Esterase from porcine liver was obtained as an ammonium sulfate suspension (Sigma-Aldrich, E2884, 10 U/μL). Compounds 13–15 in 100% (v/v) DMSO solutions were diluted by 10-fold into cruzain assay buffer to make 1 mL samples, each containing 2 mM compound. For the experimental sample, 4 μL of esterase suspension was added to the reaction mixtures (40 U/mL), which was immediately placed on a low-speed orbital shaker in a 37 °C incubator. In the meantime, a negative control (lacking esterase) and a blank control (buffer only) were included. Aliquots (140 μL) of the reaction mixtures were removed at 0, 15, 30, 60, 120, 180, and 300 min, and reaction mixtures were quenched by the addition of MeCN (260 μL). The resulting solution was vortexed followed by centrifugation to precipitate the protein, and the resulting compounds in the supernatant were analyzed by HPLC–MS with detection at 270 nm.

Commercially available CYPs 3A4, 2D6, and 2C9 (CypExpress; Sigma-Aldrich, MTOXCE3A4, MTOXCE3D6, and MTOXCE2C9) containing glucose-6-phosphate dehydrogenase (G6PDH) and Mg²⁺ were used to evaluate the stability of acetal prodrugs to these oxidases. The following components were combined in 800 μL reaction mixtures: 0.5 mM 16 or 17, 5 mM sodium glucose 6-phosphate, 2 mM NADP⁺, cruzain assay buffer (pH 7.5), and 2.5% DMSO (v/v).

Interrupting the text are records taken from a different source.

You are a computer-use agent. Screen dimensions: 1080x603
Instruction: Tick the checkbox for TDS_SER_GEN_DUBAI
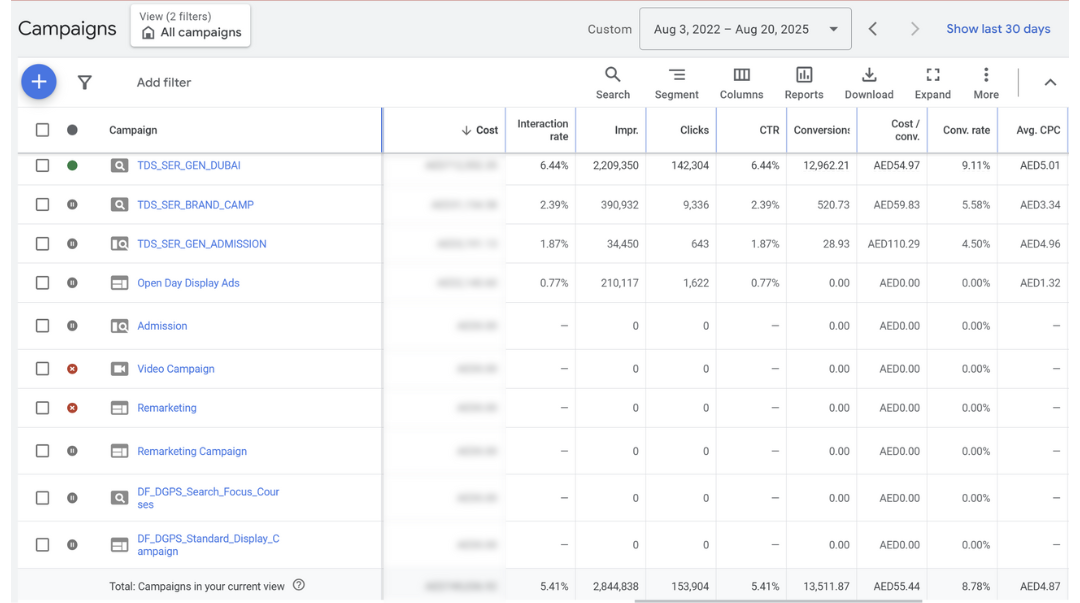tap(42, 166)
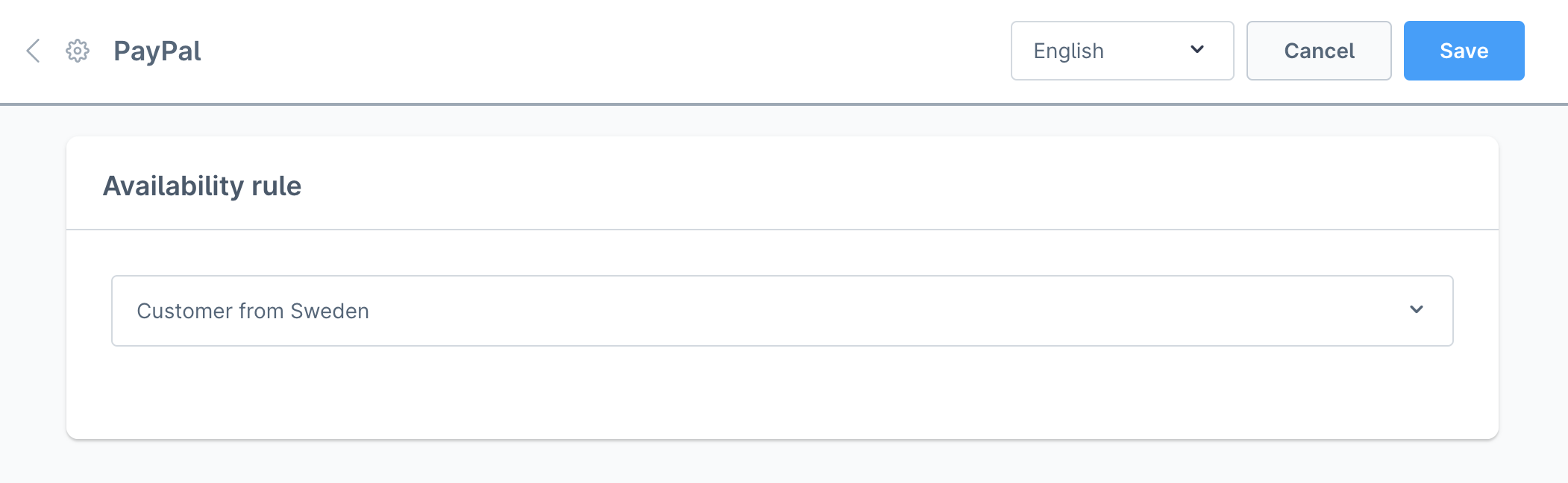
Task: Cancel editing the PayPal configuration
Action: point(1317,51)
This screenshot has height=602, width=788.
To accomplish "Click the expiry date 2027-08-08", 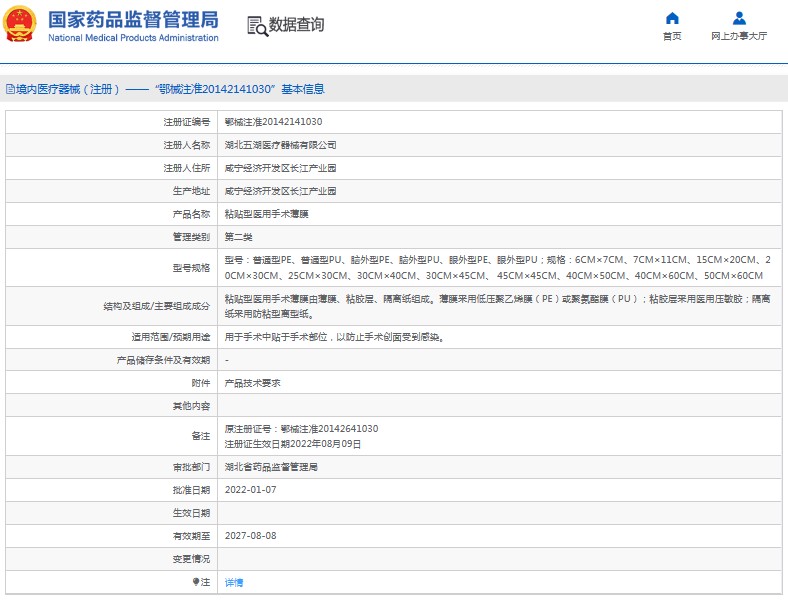I will coord(250,536).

For the experimental samples, 64 mg of CypExpress P450 as a lyophilized powder was added to the reaction vial (80 mg/mL), which was gently shaken to dissolve the solid, and the mixtures were stirred at 30 °C in an incubator. Sample vials were capped loosely with aluminum foil to allow aeration as well as to reduce evaporation. Additionally, a negative control lacking CypExpress P450 and a blank control containing only buffer were included. Aliquots (65 μL) were removed from mixtures at 0, 30, 60, 120, 180, and 240 min, and reaction mixtures were quenched with the addition of MeCN (65 μL). The resulting solution was vortexed followed by centrifugation to precipitate the protein, and the resulting compounds in the supernatant were analyzed by HPLC–MS with detection at 270 nm.

2D NMR Study.

Wilmad precision NMR tubes (541-PP-8, thin wall, 800 MHz, 5 mm × 8 inch) were used for this experiment. The total volume of sample in each tube was 660 μL, and the final concentrations of the components in the NMR buffer were as follows: 18 mM phosphate (K₂HPO₄/KH₂PO₄), 45 mM NaCl, 4.5 mM DTT, pH 7.5, and 10% DMSO-d₆ (v/v). A 10 mM stock of ¹³C-labeled 12 in DMSO-d₆ was diluted into the NMR buffer to specified concentrations. A control sample contained 0.6 mM of ¹³C-labeled 12, and an experimental sample contained 0.4 mM of ¹³C-labeled 12 and 0.44 mM of cruzain freshly purified by size exclusion chromatography, directly after thawing from a −80 °C stock to minimize autoproteolysis. Both samples were analyzed on a Bruker AVANCE III HD 800 MHz (18.8 Tesla) equipped with a 5 mm triple resonance cryoprobe. ¹H-¹³C HSQC NMR spectra were acquired at 25 °C with 72 scans for the enzyme-free control sample and 128 scans for the experimental sample containing cruzain. Spectral widths were obtained at 9615 and 28,179 Hz in the ¹³C and ¹H dimensions, respectively. Spectra were processed using NMRpipe,³⁸ and cross-peak intensities were analyzed using Sparky³⁹ and MestreNova.⁴⁰

Detection of Aldehyde Content Using Phenylhydrazine.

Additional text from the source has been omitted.